■ MATERIAL FOR THIS EXERCISE
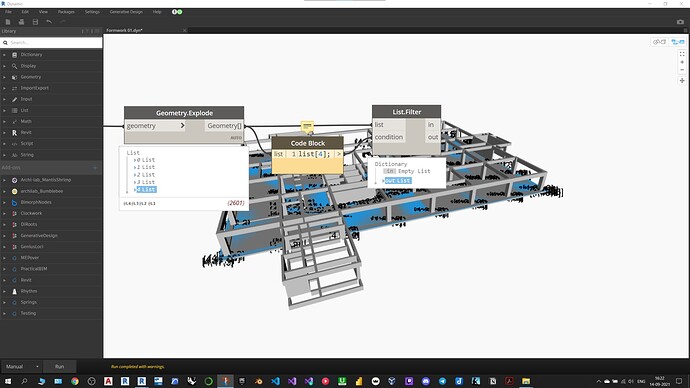
Task: Click the Save icon in toolbar
Action: click(35, 22)
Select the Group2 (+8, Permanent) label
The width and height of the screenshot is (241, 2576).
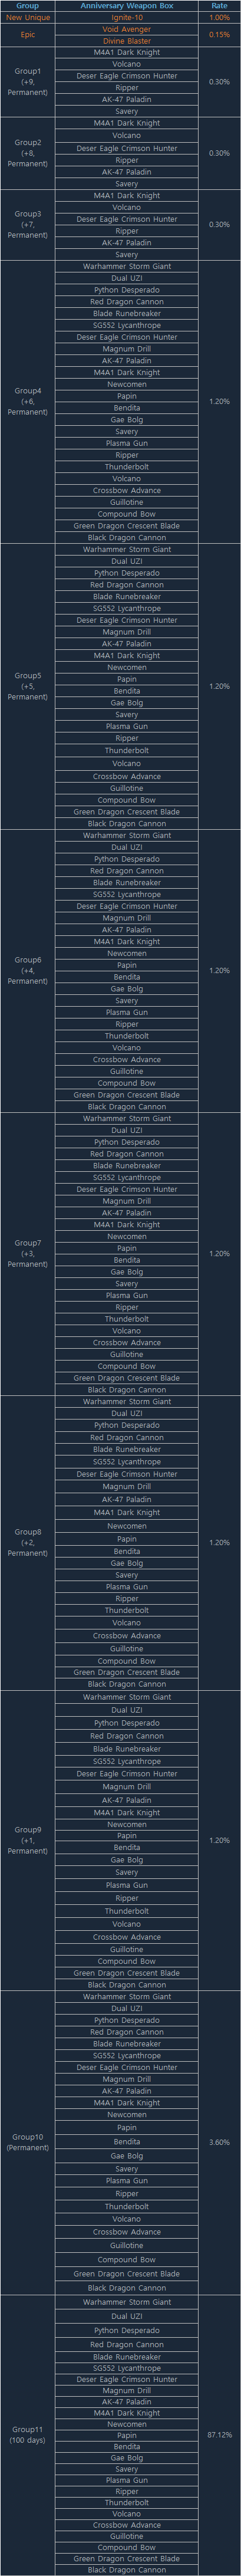point(27,153)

■ WORK INSTRUCTIONS
Word for word, output the lines from the line bearing "The width and" through the end of the records above, and only those, without the pictures.

■ ANSWER TO THIS TASK
The width and height of the screenshot is (241, 2576).
point(27,153)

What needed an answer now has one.